- What you have to do -
Nothing outside the stretch is wanted. Repeat exactly the lines of the listing below from the one that contains "Sermons (70, 2354)" through the one that contains "[button] (129, 2441)", both ends included.

- Source data -
..........

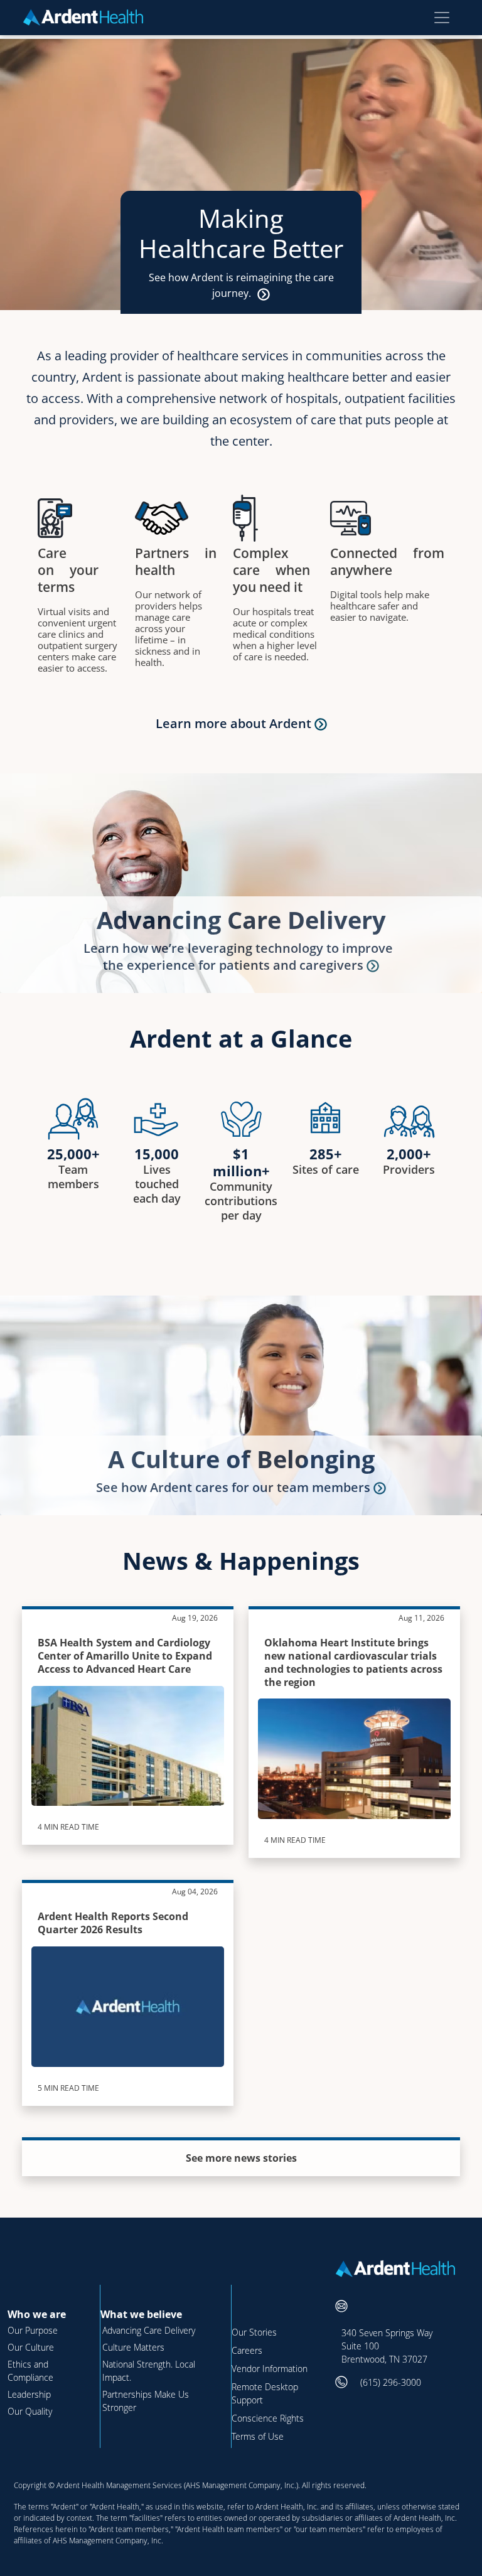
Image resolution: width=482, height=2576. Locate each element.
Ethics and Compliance (30, 2370)
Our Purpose (33, 2330)
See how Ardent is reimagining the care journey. (241, 285)
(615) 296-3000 (390, 2382)
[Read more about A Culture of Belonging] (379, 1487)
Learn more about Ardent (235, 723)
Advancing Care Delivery (241, 919)
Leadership (29, 2394)
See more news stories (241, 2158)
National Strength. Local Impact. (148, 2370)
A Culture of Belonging (241, 1458)
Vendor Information (270, 2369)
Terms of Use (258, 2436)
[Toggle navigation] (441, 17)
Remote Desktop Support (265, 2393)
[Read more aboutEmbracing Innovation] (373, 965)
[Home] (88, 16)
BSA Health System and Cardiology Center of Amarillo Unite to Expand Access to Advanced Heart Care (125, 1655)
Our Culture (31, 2347)
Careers (247, 2350)
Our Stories (254, 2332)
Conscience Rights (268, 2418)
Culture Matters (133, 2347)
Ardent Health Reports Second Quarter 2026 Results (113, 1923)
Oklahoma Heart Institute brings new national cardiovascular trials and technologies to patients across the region (353, 1662)
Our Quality (30, 2411)
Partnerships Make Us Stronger (145, 2400)
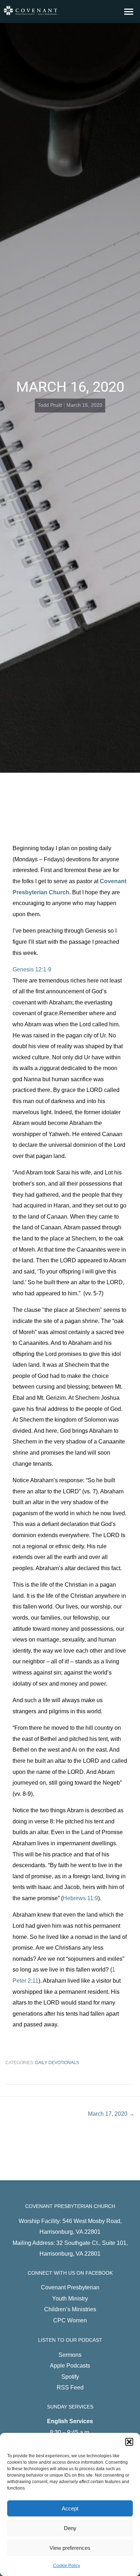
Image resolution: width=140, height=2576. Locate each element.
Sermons (70, 2354)
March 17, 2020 (111, 2113)
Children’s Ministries (70, 2309)
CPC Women (70, 2320)
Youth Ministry (70, 2298)
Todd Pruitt (50, 405)
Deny (70, 2528)
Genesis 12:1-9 (32, 969)
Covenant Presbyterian (70, 2287)
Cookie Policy (66, 2565)
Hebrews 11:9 (80, 1898)
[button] (129, 2441)
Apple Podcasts (70, 2365)
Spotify (70, 2376)
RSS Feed (70, 2387)
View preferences (70, 2548)
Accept (70, 2508)
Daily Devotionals (57, 2062)
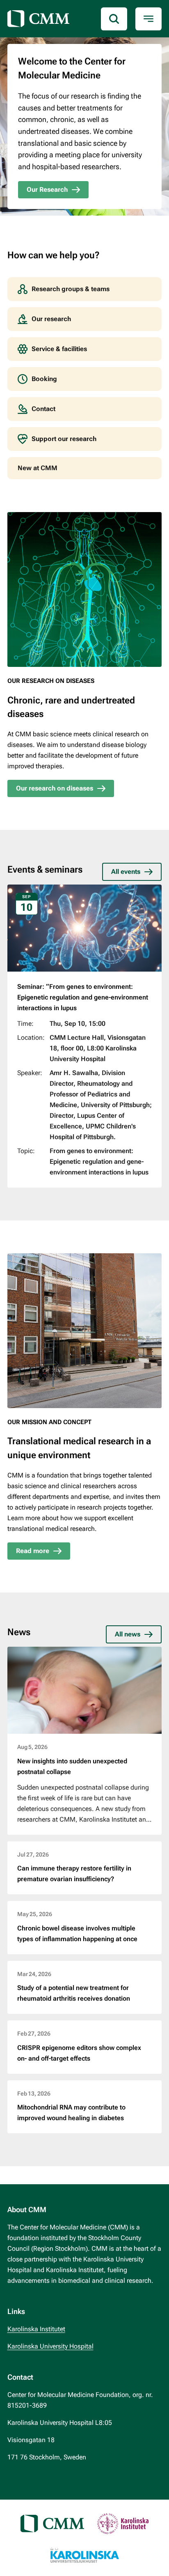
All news (127, 1634)
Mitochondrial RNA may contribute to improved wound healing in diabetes (71, 2112)
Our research (51, 319)
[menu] (148, 18)
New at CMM (37, 468)
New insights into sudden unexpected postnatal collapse (72, 1766)
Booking (44, 379)
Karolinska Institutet (36, 2329)
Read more (32, 1551)
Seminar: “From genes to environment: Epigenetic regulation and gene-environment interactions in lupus (82, 997)
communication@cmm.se (45, 2474)
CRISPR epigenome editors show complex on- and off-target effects (79, 2053)
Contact (43, 409)
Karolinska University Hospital (50, 2346)
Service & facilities (59, 349)
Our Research (47, 189)
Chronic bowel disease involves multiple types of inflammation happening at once (77, 1933)
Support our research (64, 439)
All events (125, 872)
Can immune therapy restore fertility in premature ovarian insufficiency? (74, 1873)
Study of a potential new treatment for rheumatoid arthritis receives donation (73, 1993)
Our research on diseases (54, 788)
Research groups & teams (71, 289)
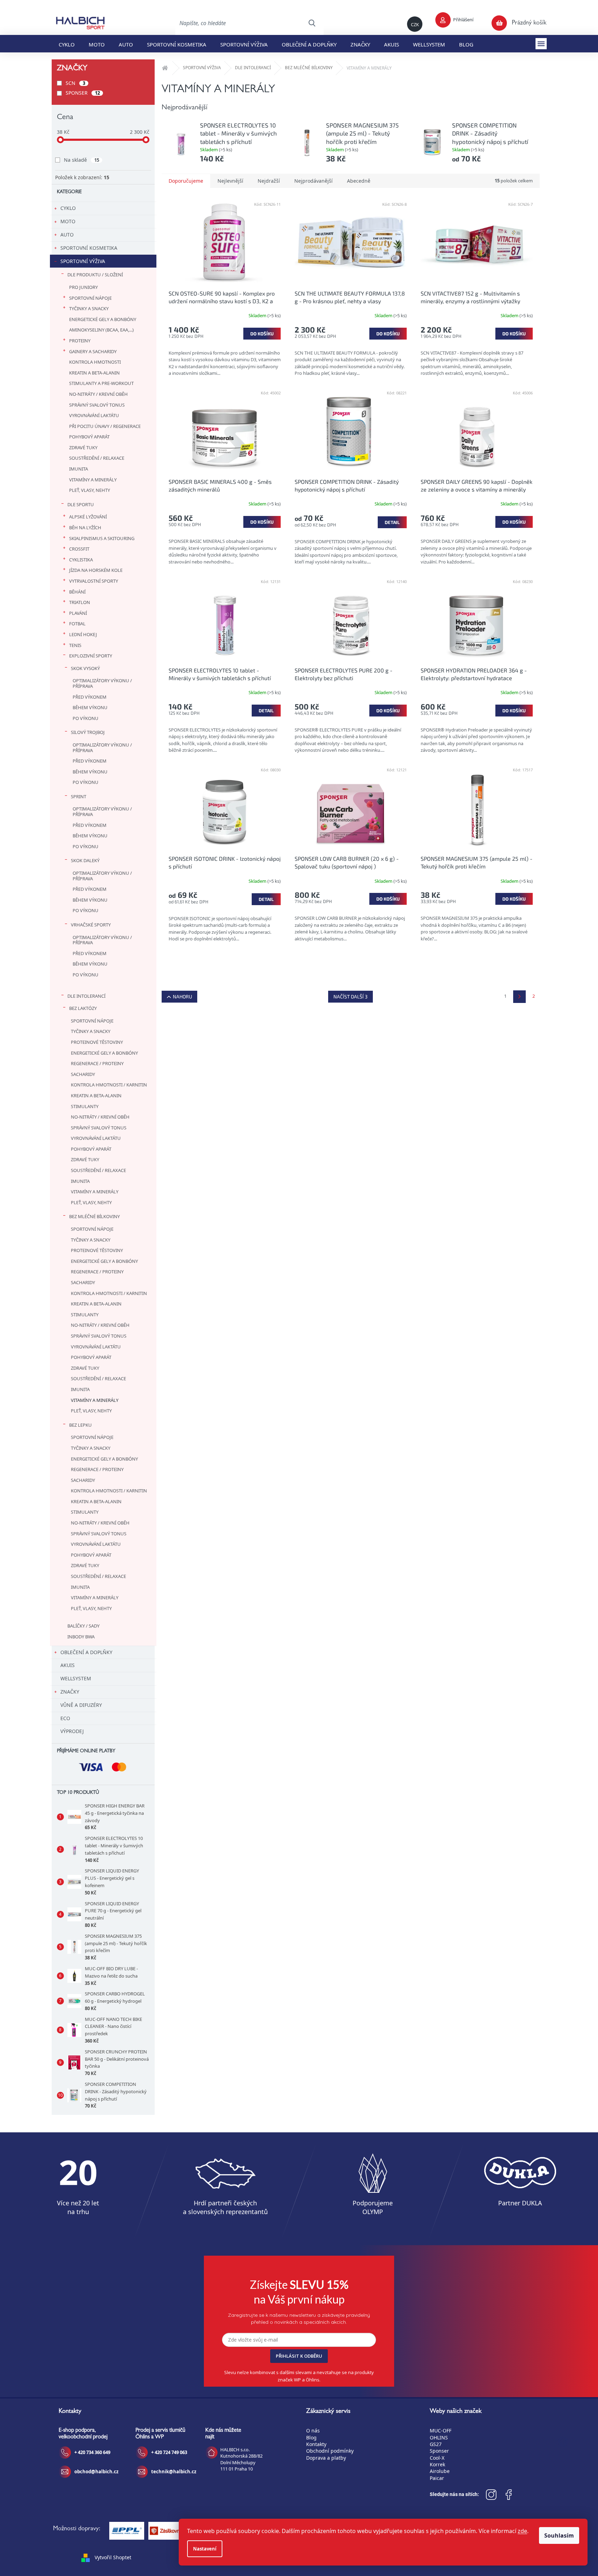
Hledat (312, 23)
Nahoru (182, 996)
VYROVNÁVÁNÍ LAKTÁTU (94, 415)
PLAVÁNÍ (78, 613)
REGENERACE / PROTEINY (97, 1063)
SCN (75, 83)
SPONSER (83, 92)
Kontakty (316, 2444)
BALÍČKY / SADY (83, 1626)
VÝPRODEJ (72, 1731)
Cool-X (437, 2457)
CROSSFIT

..........

- Task result -
Sermons (70, 2354)
March 17, 2020 (111, 2113)
Children’s Ministries (70, 2309)
CPC Women (70, 2320)
Youth Ministry (70, 2298)
Todd Pruitt (50, 405)
Deny (70, 2528)
Genesis 12:1-9 (32, 969)
Covenant Presbyterian (70, 2287)
Cookie Policy (66, 2565)
Hebrews 11:9 (80, 1898)
[button] (129, 2441)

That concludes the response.